> **WRITTEN EXERCISE**
Change "system tray" to "taskbar" in the lines that begin at the one containing "425x198 pixels. How" and run through the end of the items. Return only those lines, with everything else unchanged and the pictures left out.
═════ GIVEN ENTRIES ═════
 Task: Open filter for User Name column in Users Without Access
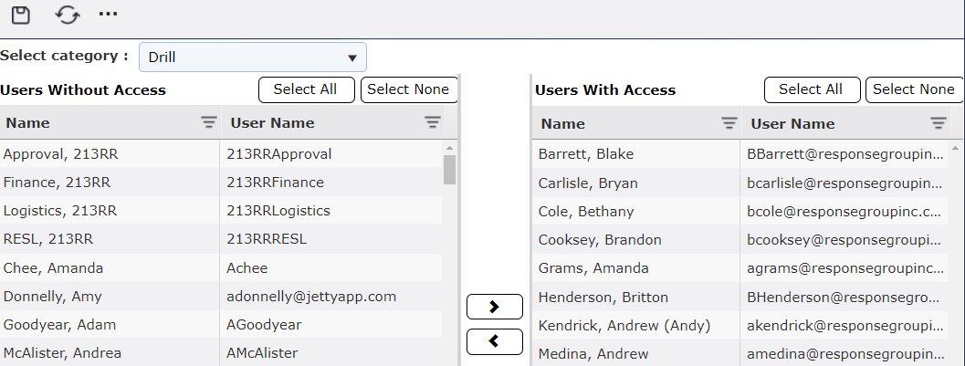(x=433, y=122)
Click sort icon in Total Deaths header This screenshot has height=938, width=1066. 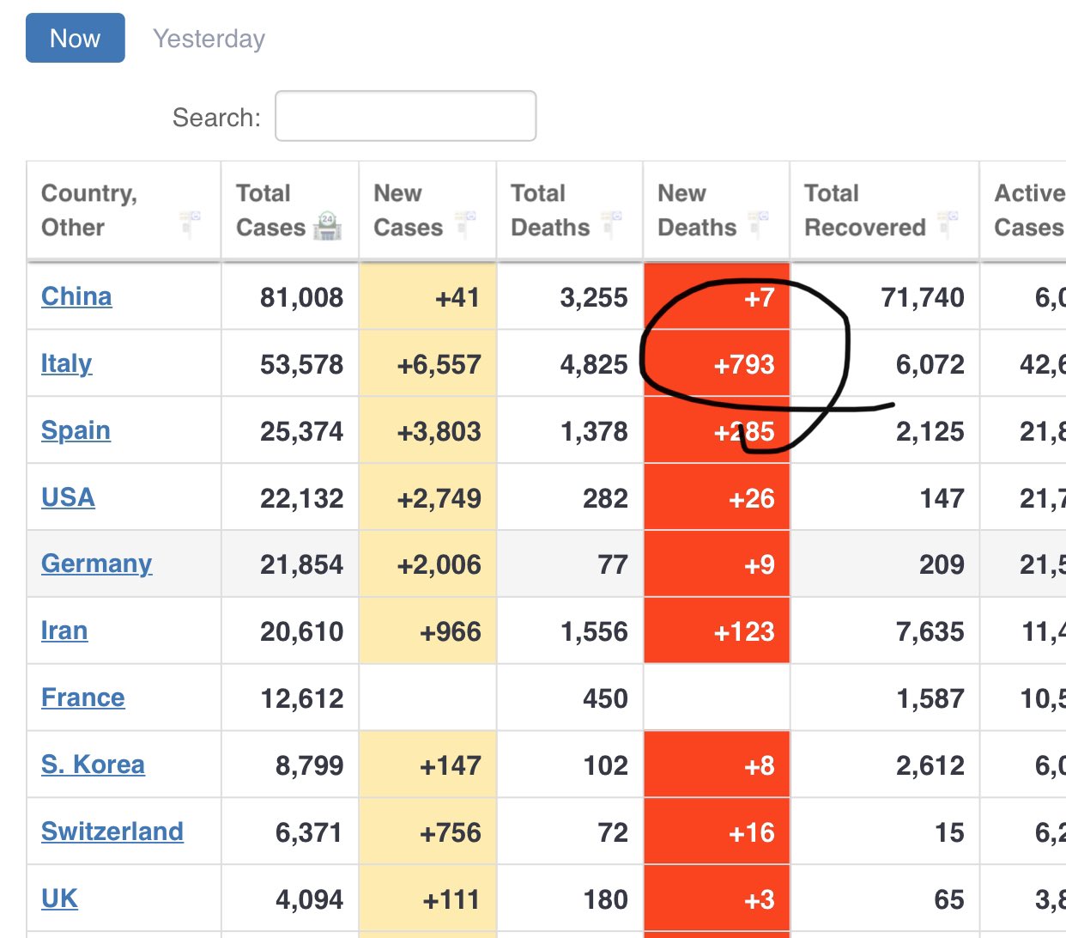(x=612, y=223)
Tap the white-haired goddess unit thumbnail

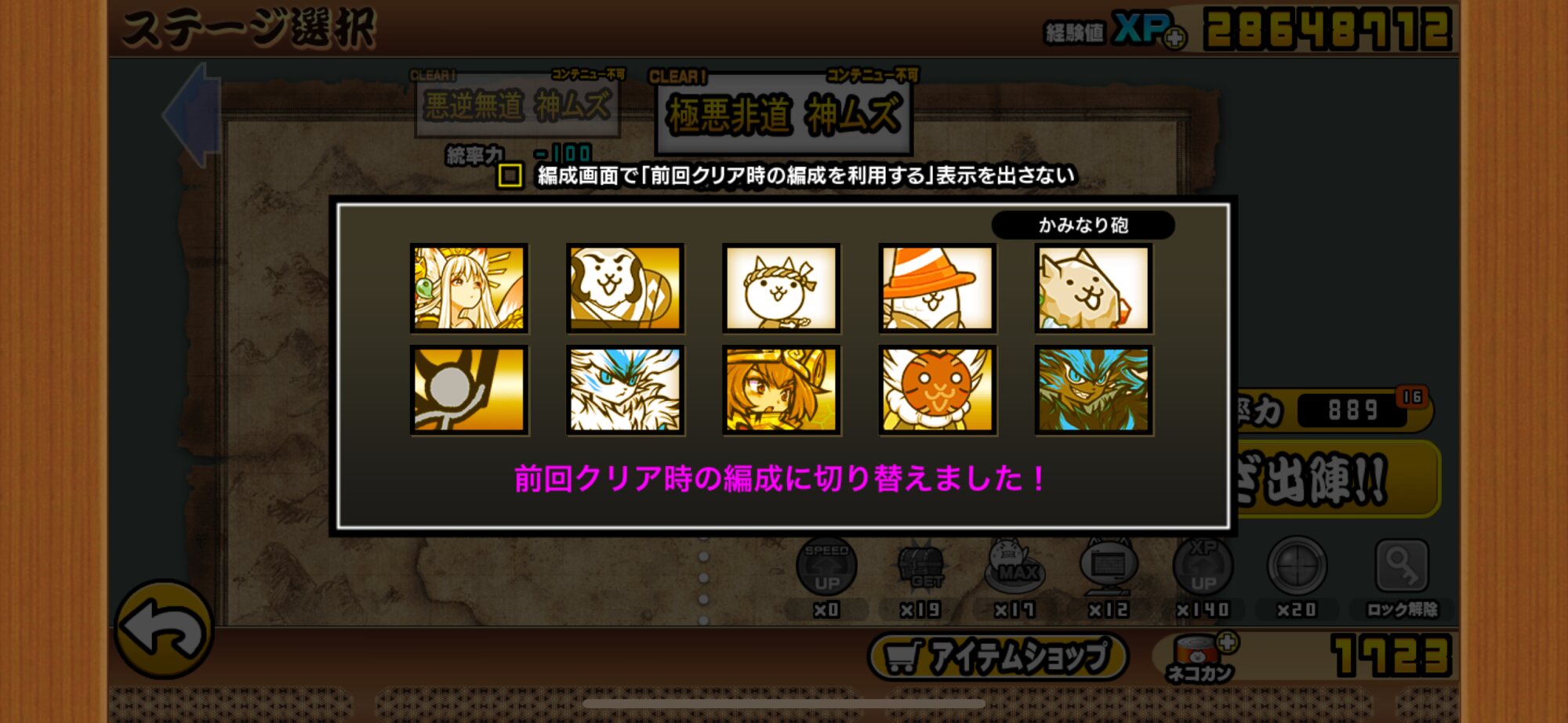tap(469, 288)
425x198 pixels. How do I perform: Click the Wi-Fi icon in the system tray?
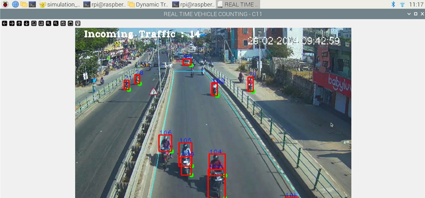point(402,4)
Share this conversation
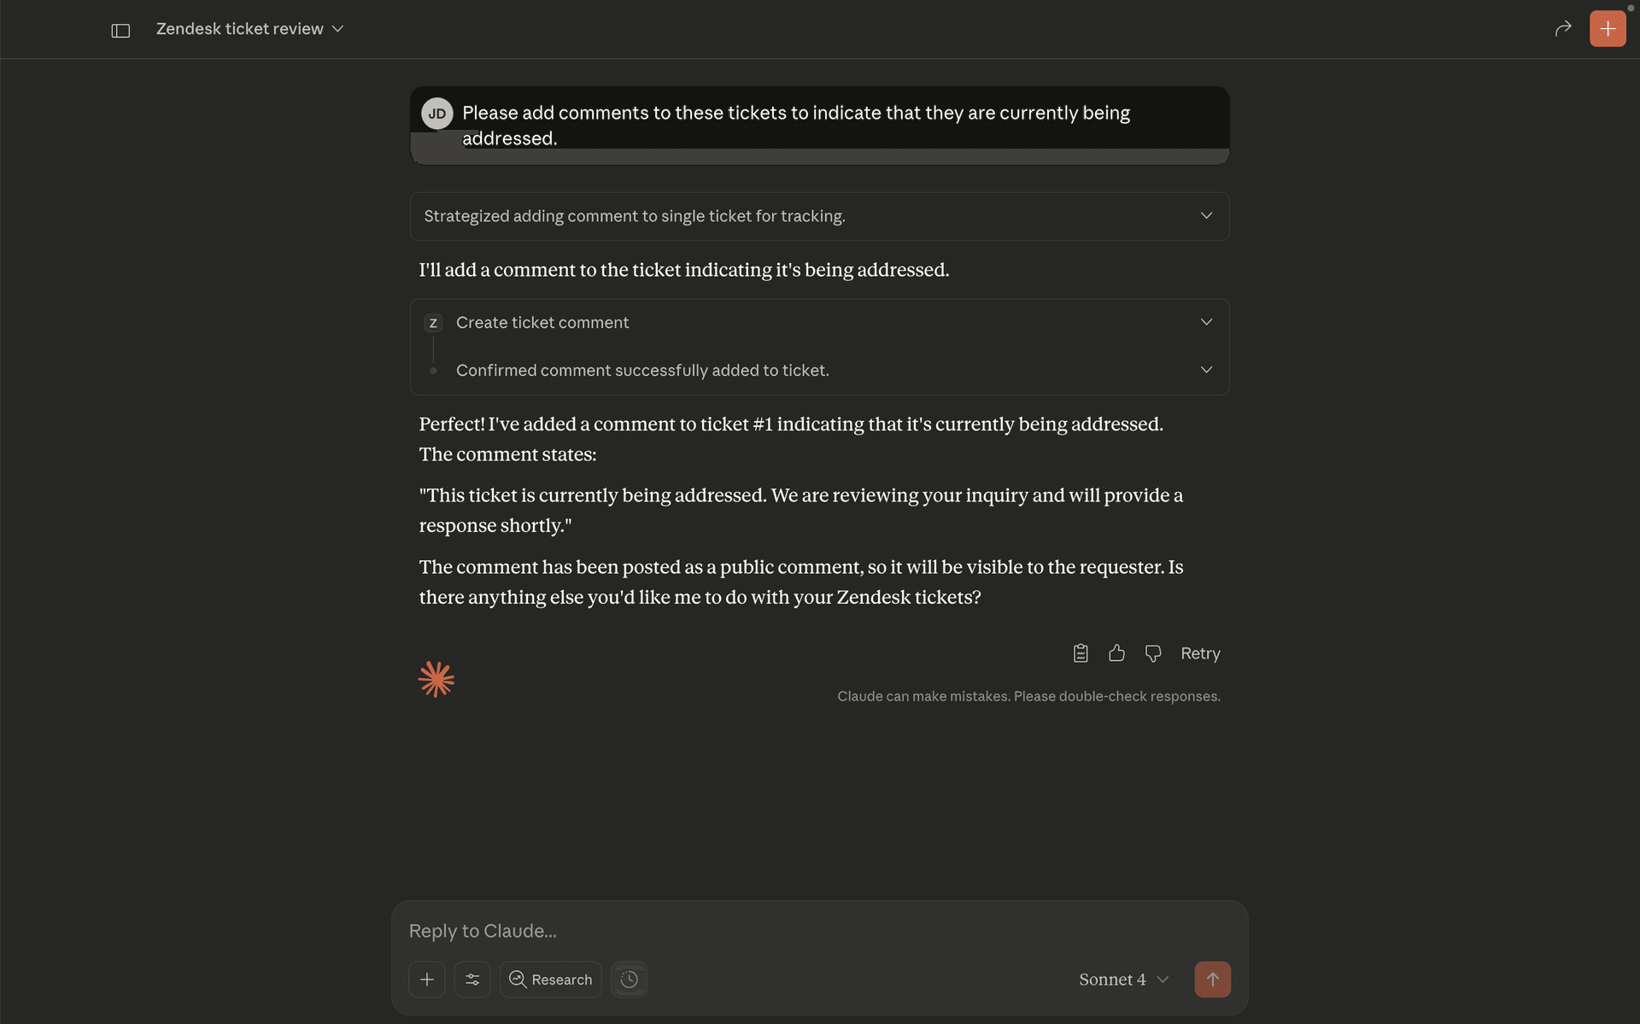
═════
> **SOLUTION TO THE PROBLEM**
425x198 pixels. How do I perform: Click the Wi-Fi icon in the taskbar?
point(402,4)
Share this conversation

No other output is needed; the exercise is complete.